Excerpt provided
Studio album by Riot
- Released: October 14, 1983
- Recorded: Greene St. Recording, New York City
- Genre: Heavy metal;
- Length: 39:27
- Label: Quality America (US), ZYX (Europe)
- Producer: Steve Loeb, Rod Hui

Riot chronology
| Riot Live (EP) (1982) | Born in America (1983) | Thundersteel (1988) |

Alternative cover

= Born in America =

Born in America is the fifth studio album released by the American heavy metal band Riot, released in 1983. After getting dropped by Elektra Records the band signed with Canadian indie label Quality Records for what was to be the second and last record with Rhett Forrester on vocals. This was also the last album for guitarist Rick Ventura, bassist Kip Leming, and drummer Sandy Slavin.

Germany's ZYX Music released the album in Europe, accompanied by a 12" single, "Warrior (live) b/w Born in America".

Born In America was re-issued in 1989 by Grand Slamm Records in the U.S. and CBS/Sony Records in Japan, both with different artwork. A further U.S. re-issue followed in 1999 through Metal Blade Records, utilizing the original cover artwork.

Record extracts
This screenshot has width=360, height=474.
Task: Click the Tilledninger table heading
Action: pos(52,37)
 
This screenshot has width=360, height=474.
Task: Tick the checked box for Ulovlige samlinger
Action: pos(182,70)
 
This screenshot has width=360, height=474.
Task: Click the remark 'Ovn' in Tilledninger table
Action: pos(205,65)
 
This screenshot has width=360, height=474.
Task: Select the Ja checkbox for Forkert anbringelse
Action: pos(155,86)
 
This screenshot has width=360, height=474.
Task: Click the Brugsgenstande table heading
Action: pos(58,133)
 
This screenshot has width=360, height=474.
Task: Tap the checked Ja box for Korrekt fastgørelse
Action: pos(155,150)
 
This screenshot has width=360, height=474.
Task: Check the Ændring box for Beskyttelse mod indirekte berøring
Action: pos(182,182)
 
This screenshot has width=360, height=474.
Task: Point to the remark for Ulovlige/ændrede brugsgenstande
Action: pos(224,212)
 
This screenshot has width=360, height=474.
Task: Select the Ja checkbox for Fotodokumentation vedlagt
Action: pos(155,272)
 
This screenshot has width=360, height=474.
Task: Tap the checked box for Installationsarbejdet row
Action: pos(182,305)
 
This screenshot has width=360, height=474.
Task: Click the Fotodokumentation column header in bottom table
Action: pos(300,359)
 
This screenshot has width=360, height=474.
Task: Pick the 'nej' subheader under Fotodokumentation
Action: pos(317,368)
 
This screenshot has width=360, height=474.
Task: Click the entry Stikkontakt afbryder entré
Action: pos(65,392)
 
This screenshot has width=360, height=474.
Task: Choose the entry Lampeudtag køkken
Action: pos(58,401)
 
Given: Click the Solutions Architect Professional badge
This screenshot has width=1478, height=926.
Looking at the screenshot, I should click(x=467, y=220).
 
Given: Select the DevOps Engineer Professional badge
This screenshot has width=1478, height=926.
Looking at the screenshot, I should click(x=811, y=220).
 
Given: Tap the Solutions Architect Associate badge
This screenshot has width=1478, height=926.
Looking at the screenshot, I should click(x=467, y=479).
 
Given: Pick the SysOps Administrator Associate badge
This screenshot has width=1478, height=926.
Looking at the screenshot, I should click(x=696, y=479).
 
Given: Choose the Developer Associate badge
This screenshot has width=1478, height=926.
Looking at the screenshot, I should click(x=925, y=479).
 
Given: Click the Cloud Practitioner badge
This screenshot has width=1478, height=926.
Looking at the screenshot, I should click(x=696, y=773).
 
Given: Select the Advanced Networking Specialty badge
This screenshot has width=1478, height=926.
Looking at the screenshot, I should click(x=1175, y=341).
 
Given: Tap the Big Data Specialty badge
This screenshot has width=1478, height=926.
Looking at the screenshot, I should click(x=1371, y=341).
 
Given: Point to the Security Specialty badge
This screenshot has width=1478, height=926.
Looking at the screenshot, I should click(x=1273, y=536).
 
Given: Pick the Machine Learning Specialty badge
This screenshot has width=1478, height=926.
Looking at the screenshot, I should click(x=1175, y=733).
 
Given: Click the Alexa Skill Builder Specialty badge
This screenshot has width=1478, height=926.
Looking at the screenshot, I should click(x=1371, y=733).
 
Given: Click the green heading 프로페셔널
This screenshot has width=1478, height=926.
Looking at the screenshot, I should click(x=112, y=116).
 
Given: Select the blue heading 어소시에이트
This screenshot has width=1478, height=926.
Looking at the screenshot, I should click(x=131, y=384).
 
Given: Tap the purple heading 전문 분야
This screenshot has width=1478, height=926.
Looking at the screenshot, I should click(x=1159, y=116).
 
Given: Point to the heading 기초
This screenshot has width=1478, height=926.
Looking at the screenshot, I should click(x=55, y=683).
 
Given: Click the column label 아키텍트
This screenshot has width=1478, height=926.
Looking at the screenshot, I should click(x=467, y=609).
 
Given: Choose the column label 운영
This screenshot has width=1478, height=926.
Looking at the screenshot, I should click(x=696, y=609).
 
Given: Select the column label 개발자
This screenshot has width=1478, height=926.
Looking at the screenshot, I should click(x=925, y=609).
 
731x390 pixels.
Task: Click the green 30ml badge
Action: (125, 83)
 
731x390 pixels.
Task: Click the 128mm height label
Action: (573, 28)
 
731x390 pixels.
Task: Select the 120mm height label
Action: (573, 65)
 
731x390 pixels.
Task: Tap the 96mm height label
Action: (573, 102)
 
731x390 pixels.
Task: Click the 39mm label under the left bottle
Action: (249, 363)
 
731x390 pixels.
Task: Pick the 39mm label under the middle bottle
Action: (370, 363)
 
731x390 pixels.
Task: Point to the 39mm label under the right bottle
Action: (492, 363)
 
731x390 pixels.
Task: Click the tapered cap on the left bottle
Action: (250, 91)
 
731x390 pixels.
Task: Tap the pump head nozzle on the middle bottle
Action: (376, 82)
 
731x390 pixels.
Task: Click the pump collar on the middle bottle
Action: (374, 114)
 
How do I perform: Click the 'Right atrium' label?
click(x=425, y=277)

* * *

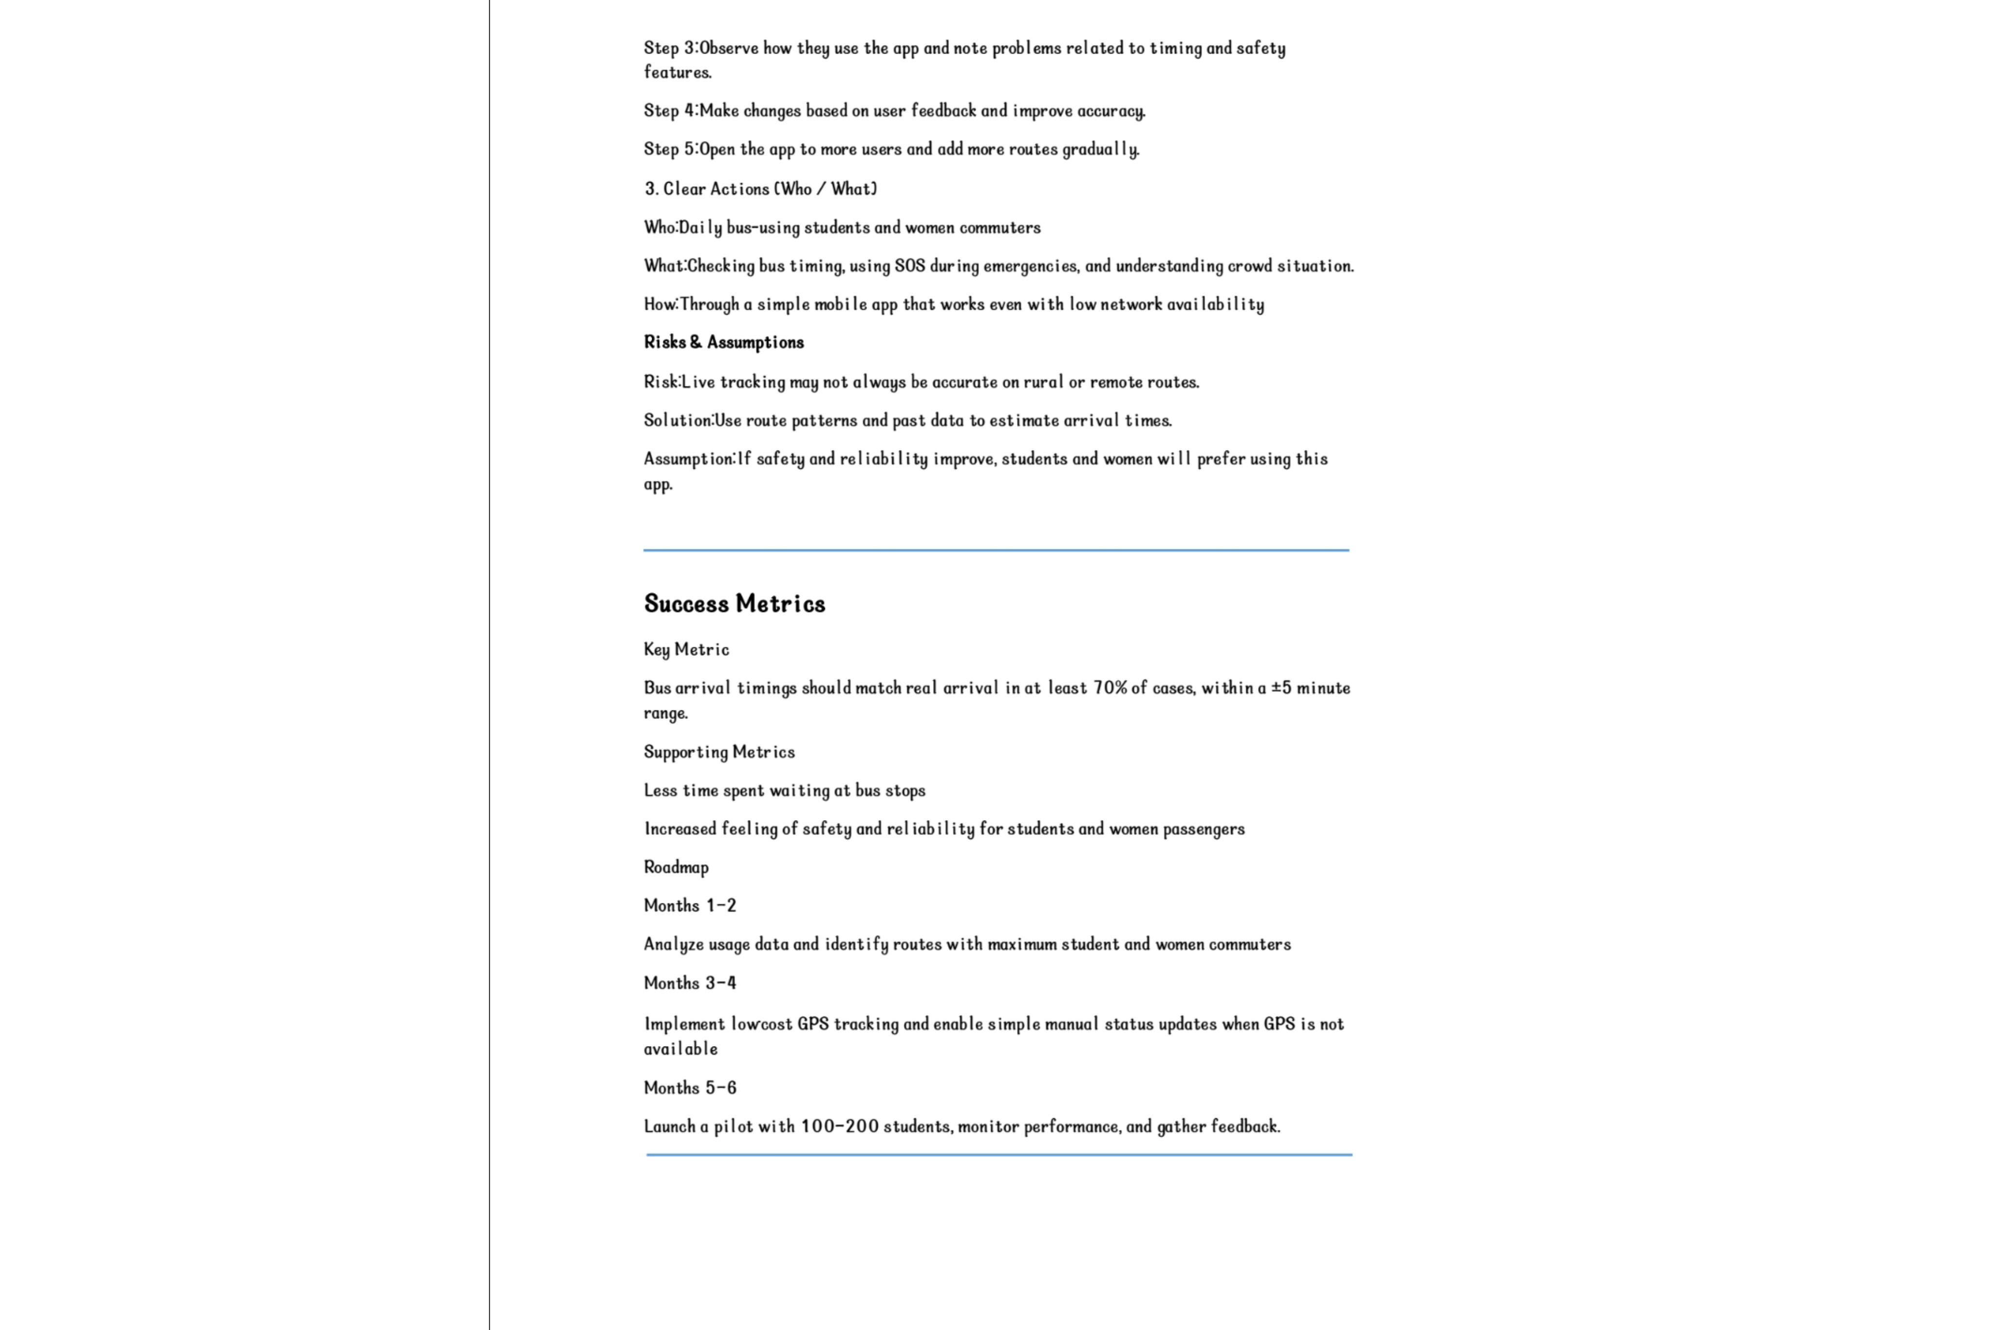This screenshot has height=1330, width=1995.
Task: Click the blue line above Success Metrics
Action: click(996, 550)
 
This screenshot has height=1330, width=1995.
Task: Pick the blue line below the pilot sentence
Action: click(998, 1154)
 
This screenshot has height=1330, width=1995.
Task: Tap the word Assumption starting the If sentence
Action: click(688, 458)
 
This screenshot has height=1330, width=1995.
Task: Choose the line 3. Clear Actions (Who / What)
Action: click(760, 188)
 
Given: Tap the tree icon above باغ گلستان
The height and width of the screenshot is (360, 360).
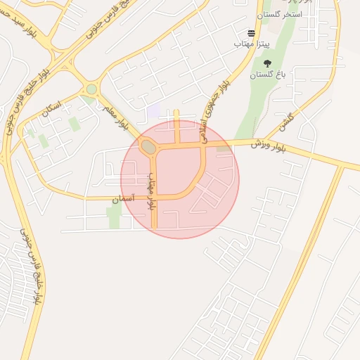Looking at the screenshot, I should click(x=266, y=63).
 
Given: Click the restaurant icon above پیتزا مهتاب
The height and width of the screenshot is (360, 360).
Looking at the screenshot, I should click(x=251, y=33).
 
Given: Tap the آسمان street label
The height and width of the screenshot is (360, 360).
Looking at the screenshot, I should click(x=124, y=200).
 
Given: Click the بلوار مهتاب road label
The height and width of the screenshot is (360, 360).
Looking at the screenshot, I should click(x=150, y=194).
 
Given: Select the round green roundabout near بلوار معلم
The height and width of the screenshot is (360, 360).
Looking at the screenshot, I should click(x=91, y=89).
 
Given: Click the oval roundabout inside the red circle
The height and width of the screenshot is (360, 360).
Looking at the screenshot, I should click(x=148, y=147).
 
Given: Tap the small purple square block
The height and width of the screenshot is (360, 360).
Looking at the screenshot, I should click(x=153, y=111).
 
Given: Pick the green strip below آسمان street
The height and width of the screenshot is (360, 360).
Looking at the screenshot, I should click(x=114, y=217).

Work instructions
a. Answer these from the album page:
(i) Where was the album recorded?
(ii) What label did the band sign with after Elektra Records dropped them?
(iii) Which label released the 1999 U.S. re-issue?
b. Reproduce the album page verbatim, starting at "Alternative cover" and ending at "original cover artwork.".
You won't need the rows to complete this.

Responses to the exercise
a.
(i) Greene St. Recording, New York City
(ii) Quality Records, a Canadian indie label
(iii) Metal Blade Records

b.
Alternative cover

= Born in America =

Born in America is the fifth studio album released by the American heavy metal band Riot, released in 1983. After getting dropped by Elektra Records the band signed with Canadian indie label Quality Records for what was to be the second and last record with Rhett Forrester on vocals. This was also the last album for guitarist Rick Ventura, bassist Kip Leming, and drummer Sandy Slavin.

Germany's ZYX Music released the album in Europe, accompanied by a 12" single, "Warrior (live) b/w Born in America".

Born In America was re-issued in 1989 by Grand Slamm Records in the U.S. and CBS/Sony Records in Japan, both with different artwork. A further U.S. re-issue followed in 1999 through Metal Blade Records, utilizing the original cover artwork.